Genome size variation is attributed to adaptive purging of transposable elements

A substantial variation in genome size has been observed among individuals of the same species. Theory predicts that increased genome size may confer an advantage in populations with small effective size. However, contradictory evidence for the correlation with environmental variation, and limited understanding of the underlying genetic mechanisms, has cast doubts on the adaptive role of genome size variation. To address this, we studied two Hordeum species which were collected at the same sites along a wide range of environments but different in life habit (annual/perrenial) and mating strategy (self/out-crossing).

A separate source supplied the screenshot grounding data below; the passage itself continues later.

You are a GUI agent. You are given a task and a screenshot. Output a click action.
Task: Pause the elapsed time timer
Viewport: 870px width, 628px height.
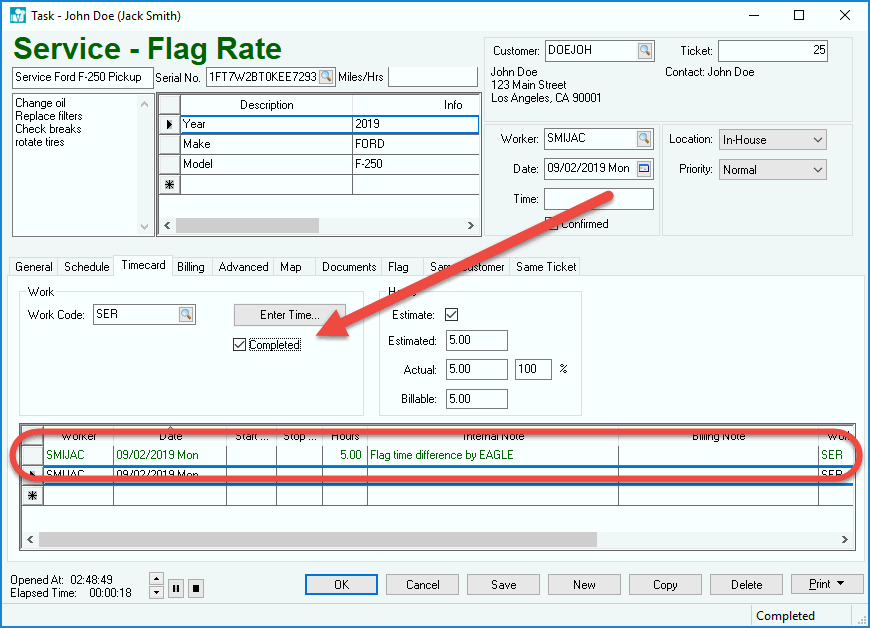[176, 588]

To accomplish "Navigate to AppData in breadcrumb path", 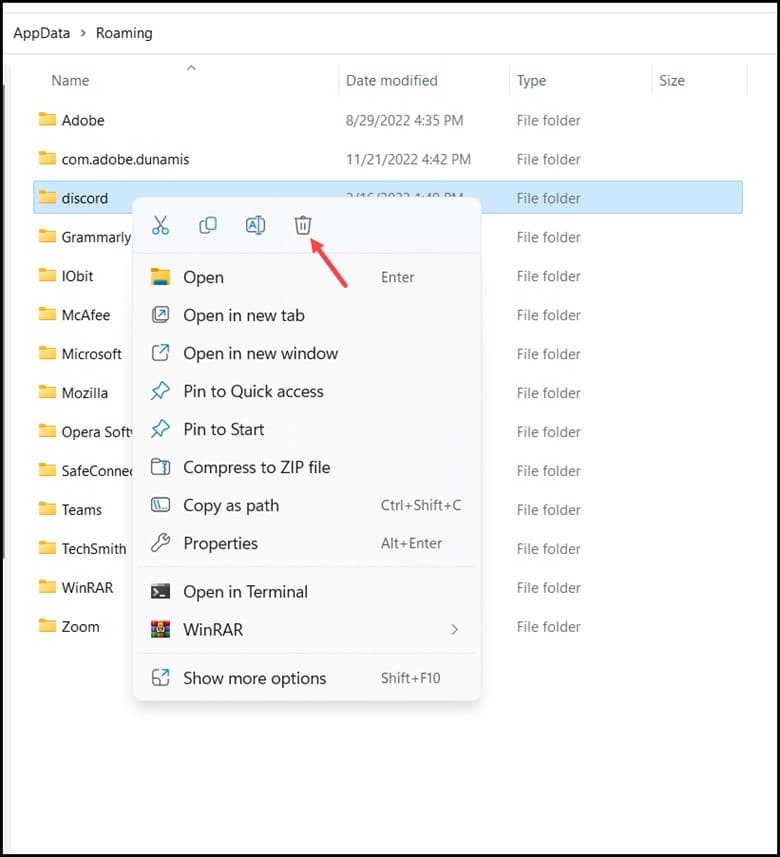I will pos(41,33).
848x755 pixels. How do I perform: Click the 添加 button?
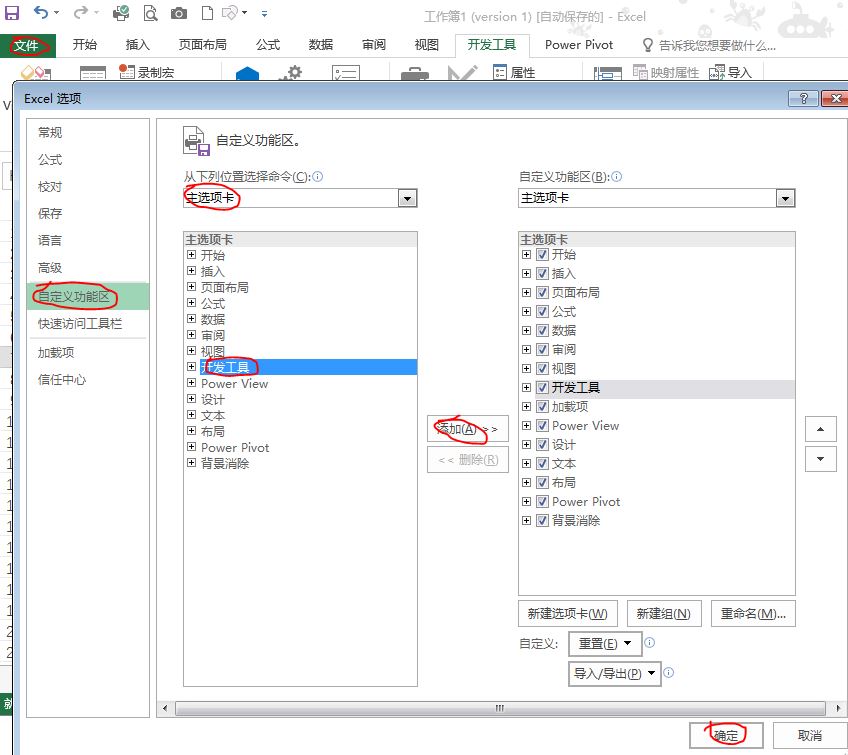467,429
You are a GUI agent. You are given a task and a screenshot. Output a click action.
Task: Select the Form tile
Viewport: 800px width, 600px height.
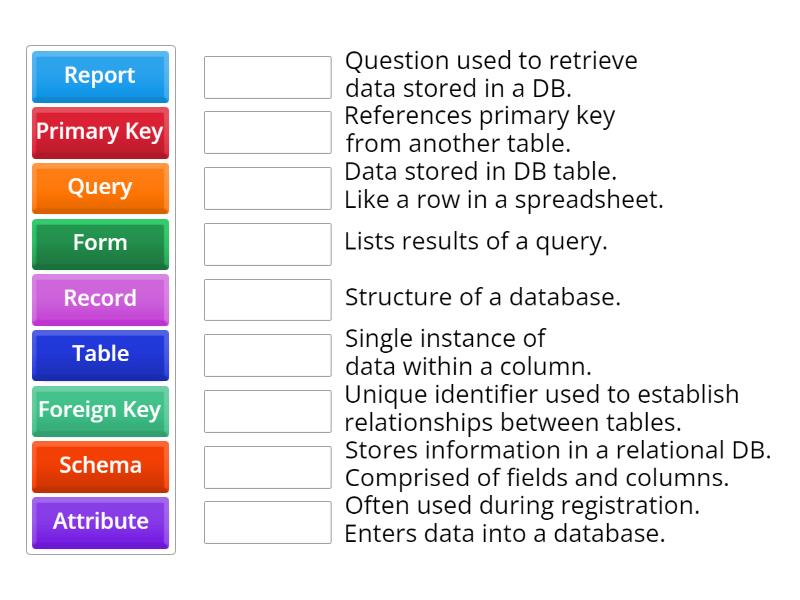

We observed significant variation in genome size, with differences of up to 10% consistently detected in both species. Mating system influenced only the proportion of variation maintained within populations but not the overall range of genome size. In both species, drought emerged as the primary environmental factor associated with genome expansion, with transposable elements (TE) accumulation identified as the main driver of this expansion. Genome-wide association studies revealed that TE silencing is the key mechanism regulating genome size, and that selection favors smaller genomes among individuals growing at suitable habitats. Under increasingly stressful conditions, the regulation of TE activity fades, leading to TE accumulation and genome expansion, thereby increasing genetic variation available for selection. This integrative study provides a comprehensive view of how genome size is regulated in natural populations and highlights its exaptive role in inducing genetic variation under environmental stress.